• _Texte source_
══════════

Toni Negri était en France depuis 14 ans. Il s'y était réfugié en
1983, après quatre ans et demi de prison préventive. Il est retourné
volontairement en Italie où il a été condamné à des peines de prison pour
des raisons éminemment politiques à partir d'un arsenal de lois d'exception
(lois des repentis, détention préventive de 12 ans) qui sont incompatibles
avec la Convention européenne des droits de l'homme.
Il est en prison depuis le premier juillet 1997 et sa mise en
liberté (ne serait-ce qu'une semi-liberté) n'est toujours pas intervenue.
Quatre cent personnes sont encore exclues de la vie civile en
Italie pour des incriminations politiques qui remontent à près de 20 ans.
Plus de 150 réfugiés italiens en France ne veulent pas détruire leur
insertion pour purger des peines prononcées à partir de lois d'exceptionLes autorités européennes de droite ou de gauche, ne les ont pas extradés.
C'est dire ce qu'elles pensent sotto voce de cette législation.

══════════

• _Consigne 1_
D'après le texte sur Toni Negri, en quelle année s'est-il réfugié en France ?
• _Consigne 2_
Poursuivez le texte sur Toni Negri après sa dernière phrase.

• _Lignes de données_
══════════

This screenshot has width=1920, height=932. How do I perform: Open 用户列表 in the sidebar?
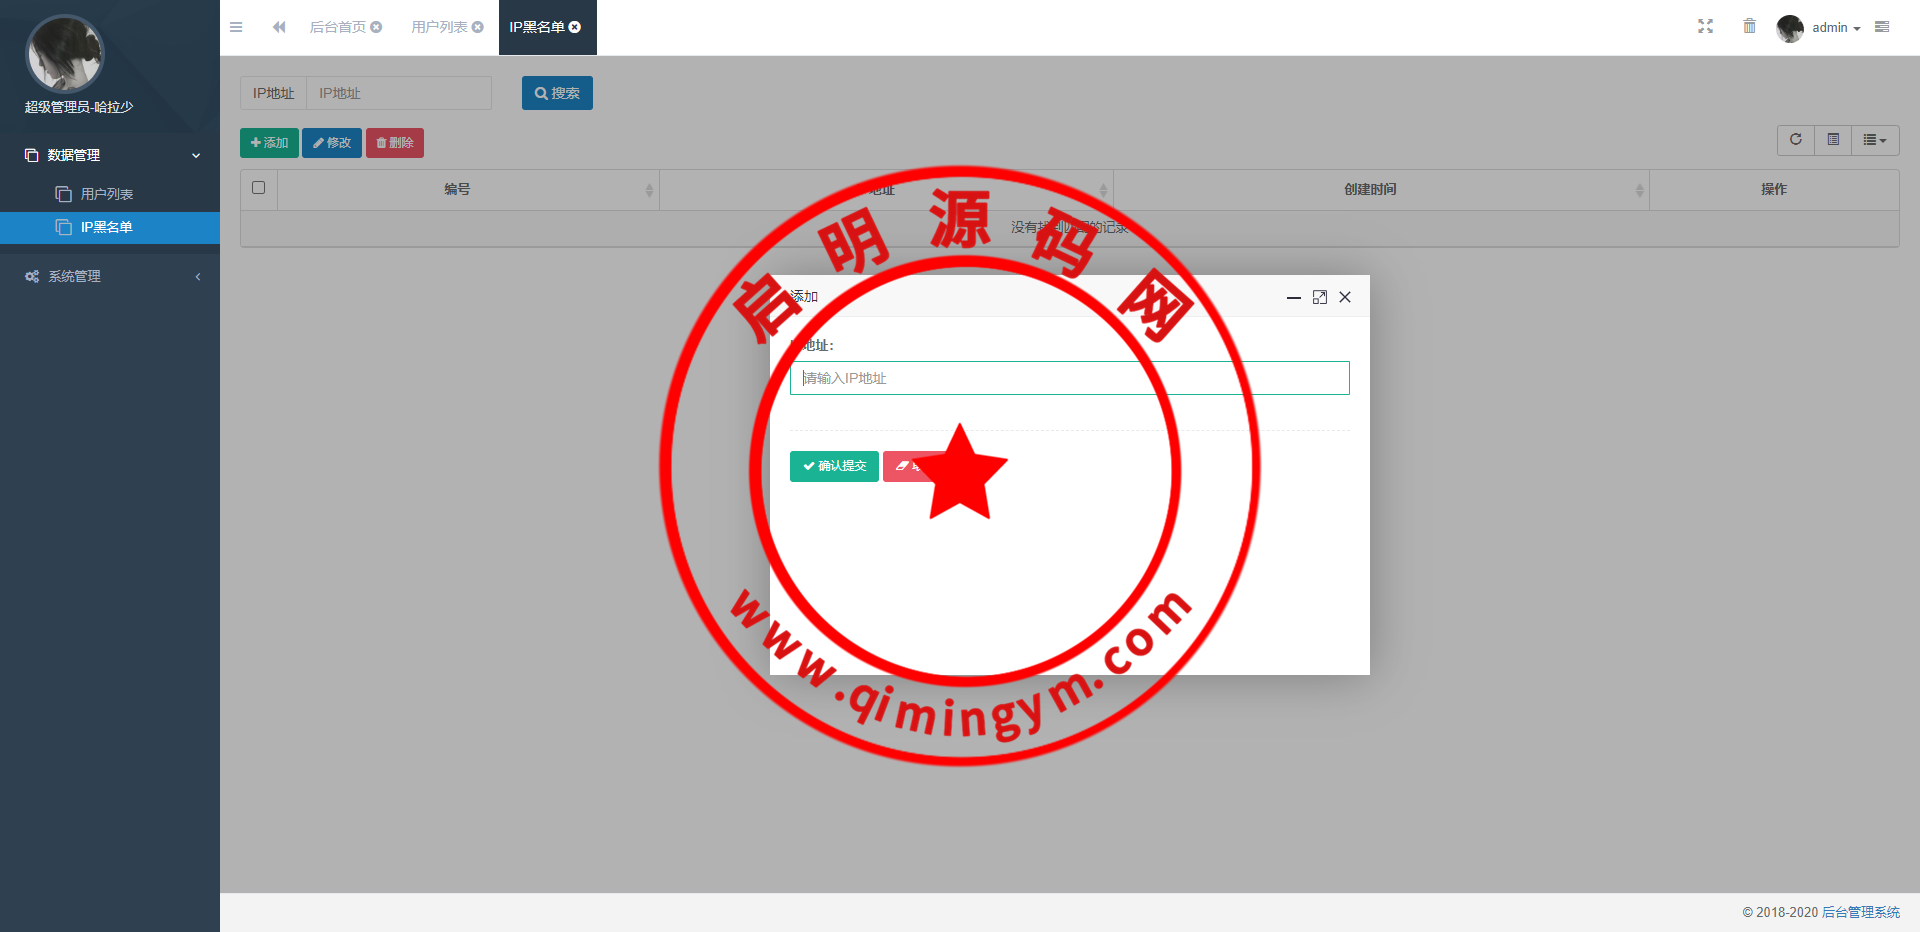pos(107,194)
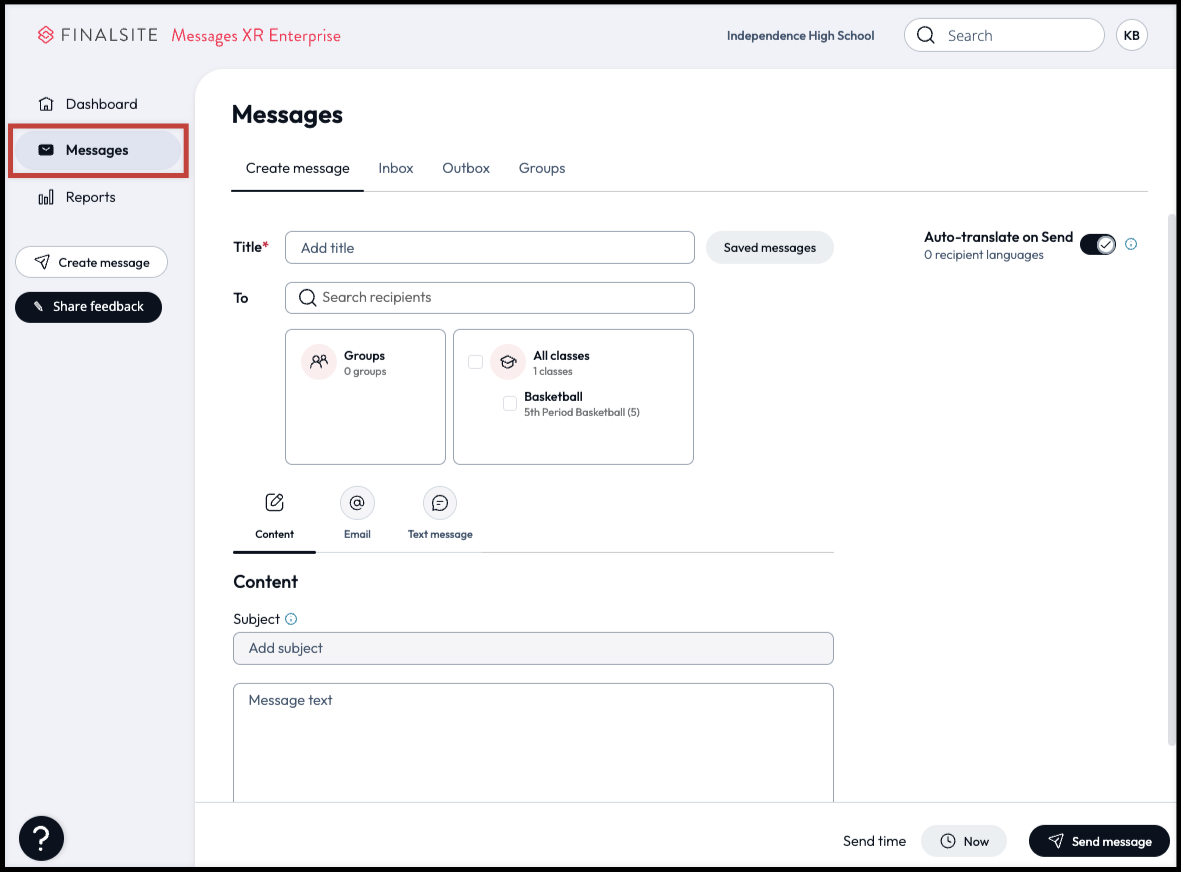Viewport: 1181px width, 872px height.
Task: Switch to the Outbox tab
Action: click(466, 168)
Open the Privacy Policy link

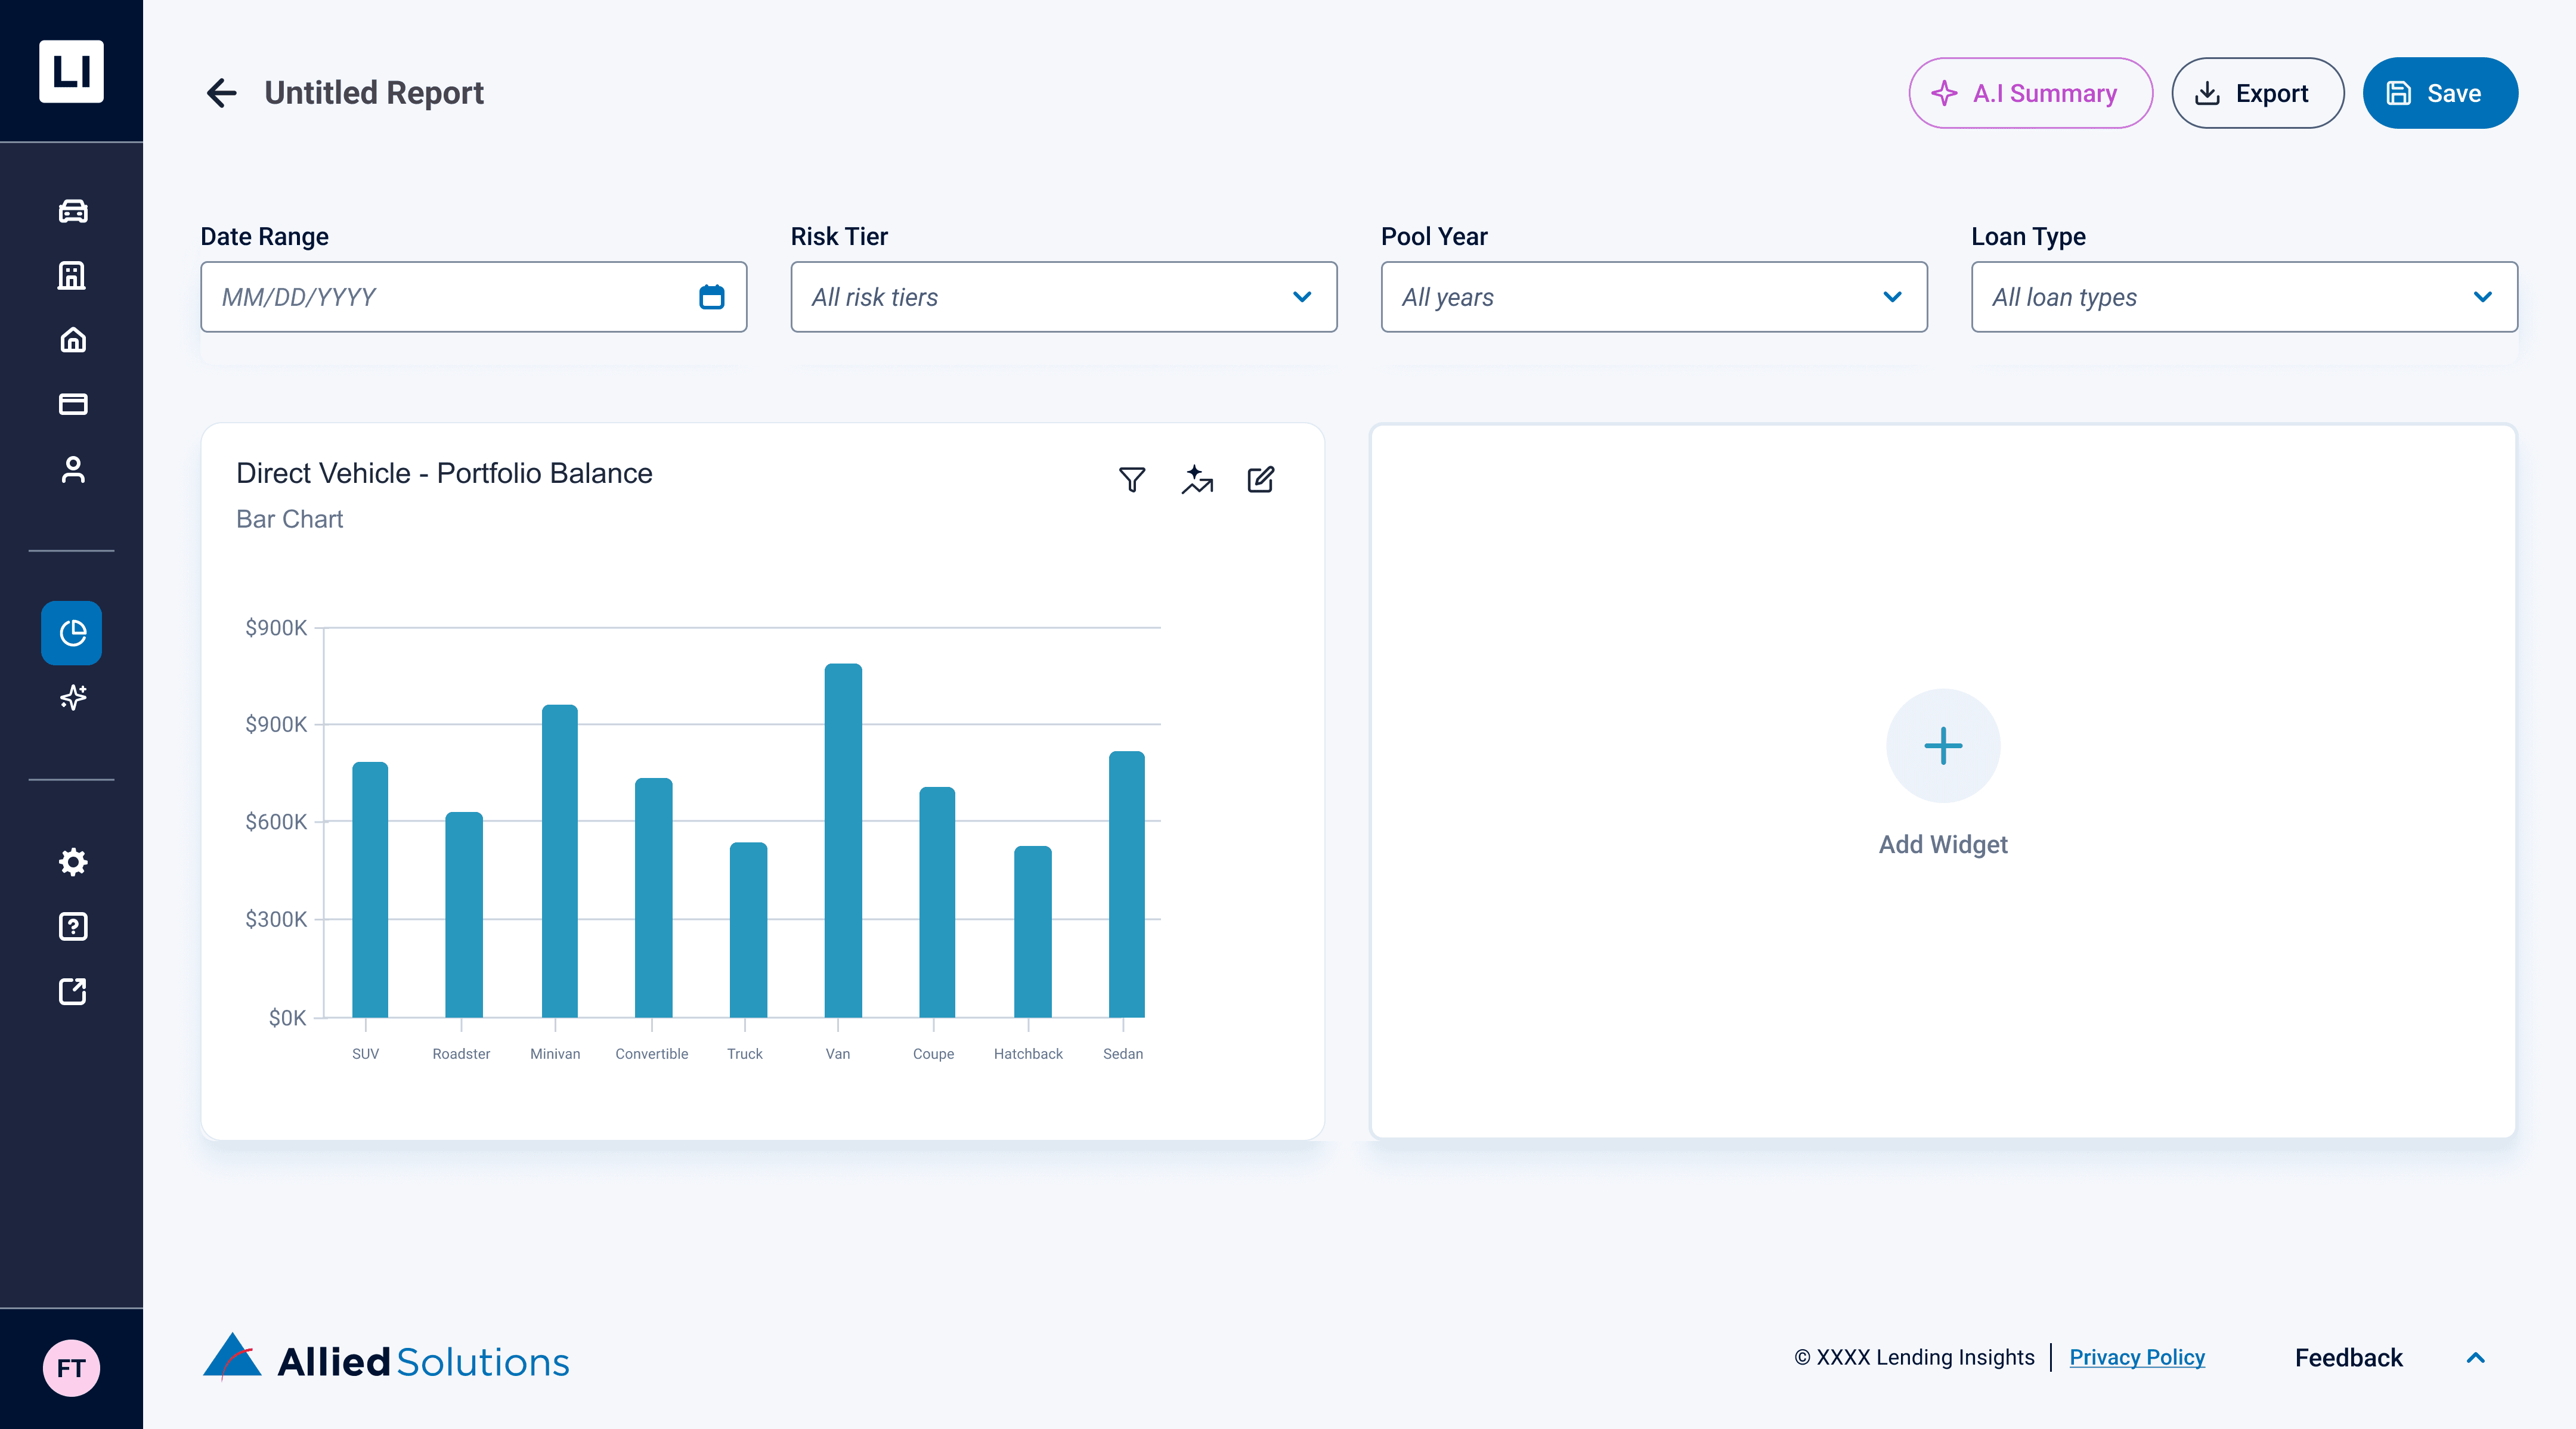[2136, 1357]
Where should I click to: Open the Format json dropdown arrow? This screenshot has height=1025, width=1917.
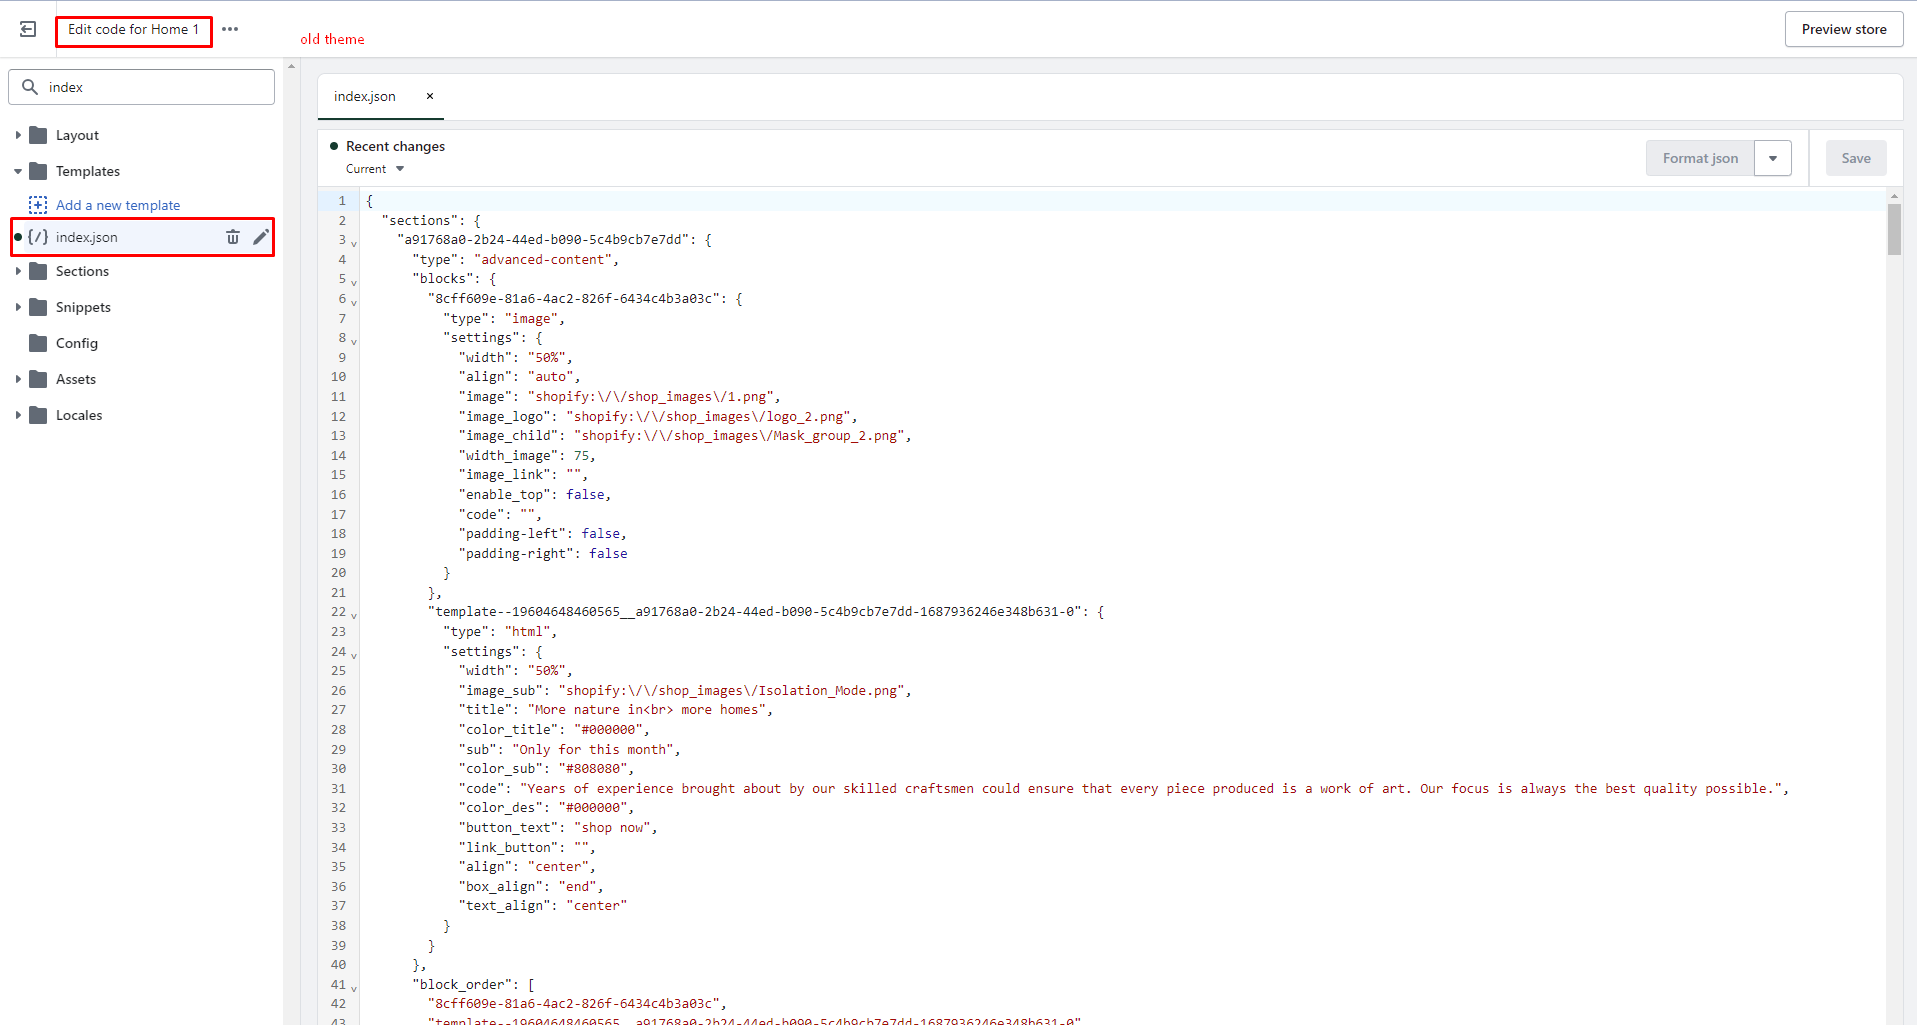coord(1772,158)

══════════

• _Réponse 1_
En 1983.

• _Réponse 2_
La violence diffuse des luttes sociales sur laquelle s'est greffé
le "terrorisme" italien est une affaire terminée depuis longtemps. Quelle
démocratie peut prétendre appliquer à l'encontre de condamnés politiques,
une législation plus sévère que pour les détenus de droit commun, vingt ans
après les faits incriminés ?
La mise en liberté de Toni Negri doit ouvrir enfin la voie d'une
amnistie qui n'a que trop tardé. Seule l'abrogation de lois d'exception et
le vote d'une loi par le parlement italien en finiraient vraiment avec les
" années de plomb ". Tant que ces conditions ne sont pas réunies nous
souhaitons aussi que les pays de l'Union Européenne garantissent le séjour
des exilés italiens. Nous demandons enfin aux parlementaires des autres
pays de l'Union et à ceux de l'Assemblée de Strasbourg d'effectuer toutes
les démarches allant dans ce sens.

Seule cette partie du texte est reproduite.